By: Christine Nanfra
“I feel a strong connection to you too Ken, you know that, but we’re both married,” Jane stammered a bit. “Hell, we know each other’s spouses.” She breathed deeply to keep herself from falling, falling into arms that held a life force all their own. Arms that were intoxicatingly strong and could probably endure many years of her neurotic tendencies. If only. “Jane, I know it’s complicated,” he shuffled uncomfortably standing at the bottom of the long concrete driveway that led to her house, before slipping his hands into his pockets for safe keeping. “I’m just so tired of being unhappy and I know you’re not happy either. We could be great together,” he looked around to make sure no one was in earshot. “When I think about Kirk’s party… damn!” his eyes widened. “Let’s face it; we gravitate toward each other whenever we are in the same company, even when our spouses are around.”
Sweat beaded on her upper lip. It was either from her nerves, for which she was always a bundle of, or the high humidity mid-summer tolerated in New Jersey. A jittery energy seemed to crawl into her belly. She rested her hand on her stomach as if to quiet a fussy baby while she eyed the street for passersby. “Ken I really do wish things could be different for us, but look around us. How many married people do you know that are happy? We aren’t the only ones living in misery,” she paused to swallow. Her throat felt dry and closed just like her life. His hand brushed his dark hair and for a moment she felt a shiver, remembering the feel of his hand caressing her breasts when they kissed at Kirk’s barbeque standing away from the crowd, hidden behind the evergreens. They were acting on impulse like two teenagers who drank too much gin and tonic. Then when Sally, Kirk’s wife, declared they were out of liquor, Ken announced he would run home and get some. Everyone was toasted and barely noticed they both slipped away. Once inside the empty house their mouths tunneled each other with a pent up longing as they clutched, embraced, and seized every body part they could grab or touch as though they had minutes before a bomb needed to be detonated. They both wanted each other desperately, but in a moment of clarity, with her skirt lifted and panties down to her knees, Jane had pulled away. It was a moment she regretted whenever she replayed it in her head. “I admit I find it difficult to stay away from you, but Ken we have to. I have two boys and you have a daughter. Where would this lead? We have to think of our children,” she was on the verge of tears.

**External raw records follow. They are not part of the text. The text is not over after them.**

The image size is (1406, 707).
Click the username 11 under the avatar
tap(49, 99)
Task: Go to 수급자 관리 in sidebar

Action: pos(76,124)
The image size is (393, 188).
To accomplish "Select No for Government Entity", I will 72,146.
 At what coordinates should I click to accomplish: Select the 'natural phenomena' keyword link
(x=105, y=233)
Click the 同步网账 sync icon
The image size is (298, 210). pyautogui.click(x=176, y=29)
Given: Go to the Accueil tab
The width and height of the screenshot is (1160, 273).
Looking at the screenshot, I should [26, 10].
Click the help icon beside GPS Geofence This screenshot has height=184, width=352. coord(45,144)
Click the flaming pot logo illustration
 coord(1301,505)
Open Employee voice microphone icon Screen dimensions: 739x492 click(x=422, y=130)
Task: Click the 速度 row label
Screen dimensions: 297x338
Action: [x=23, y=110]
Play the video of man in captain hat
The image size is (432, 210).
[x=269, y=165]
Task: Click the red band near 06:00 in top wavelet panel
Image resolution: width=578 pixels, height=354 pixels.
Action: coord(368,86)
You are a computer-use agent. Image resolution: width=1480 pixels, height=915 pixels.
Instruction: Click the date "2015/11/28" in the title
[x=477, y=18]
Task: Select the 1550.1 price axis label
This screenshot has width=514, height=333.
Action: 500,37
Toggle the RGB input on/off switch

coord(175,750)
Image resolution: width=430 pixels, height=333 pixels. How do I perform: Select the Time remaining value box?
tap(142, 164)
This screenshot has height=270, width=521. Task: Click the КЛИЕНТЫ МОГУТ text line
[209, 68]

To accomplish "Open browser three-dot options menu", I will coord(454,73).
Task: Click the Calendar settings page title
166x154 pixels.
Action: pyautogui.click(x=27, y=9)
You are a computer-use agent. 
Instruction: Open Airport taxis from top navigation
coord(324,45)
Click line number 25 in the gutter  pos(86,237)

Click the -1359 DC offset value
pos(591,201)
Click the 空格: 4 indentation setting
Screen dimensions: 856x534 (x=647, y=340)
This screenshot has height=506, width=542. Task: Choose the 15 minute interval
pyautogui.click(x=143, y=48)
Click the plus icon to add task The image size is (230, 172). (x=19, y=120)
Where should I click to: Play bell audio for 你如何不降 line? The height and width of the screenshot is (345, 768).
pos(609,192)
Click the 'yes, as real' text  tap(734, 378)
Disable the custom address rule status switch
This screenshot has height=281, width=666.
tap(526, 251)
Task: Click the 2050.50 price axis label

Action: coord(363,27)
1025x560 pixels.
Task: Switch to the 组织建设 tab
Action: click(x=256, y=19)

“I know you’re right Jane, but…” A horn beeped, startling them both. Reflexive smiles crossed their faces as they waved to Nancy from down the street, hoping the smiles wiped the guilt off their faces. “Look, this isn’t the time or place,” Jane said. “Okay, then when? Let’s meet for lunch tomorrow.” “No, Ken, you don’t get it. No matter how much I would love to be with you,” she blushed, “it’s wrong. I married John for better or worse and you married Linda.” “Yes, we did marry them, but how much more can either of us stand?” his voice was pleading. “Linda takes so many prescription drugs she’s barely coherent and John’s an angry asshole.” Her eyes averted to the ground. She knew he spoke the truth, but even so that didn’t make it right. She distracted herself by kicking a pebble with her foot. She noticed her feet looked worse for wear in her sandals and was in desperate need of a pedicure. She scrunched her toes in hopes he wouldn’t notice. He was pacing at the end of the driveway with his forefinger on his lips, his very hot, kissable lips. “So let’s say we do stay in our loveless marriages for our children’s sake,” his head was cocked to the side, “shouldn’t we be able to be happy at least sometimes? Why wouldn’t we be able to see each other occasionally until our kids go off to college?’ “That’s 10 years Ken! My baby is eight and your baby is nine.” He nodded then took a deep breath as though he was gathering all his courage before he spoke and whispered in her ear. “I can’t remember the last time I felt this kind of passion for someone,” his pointer finger touched her shoulder for a moment and their eyes locked. The heat was palpable between them.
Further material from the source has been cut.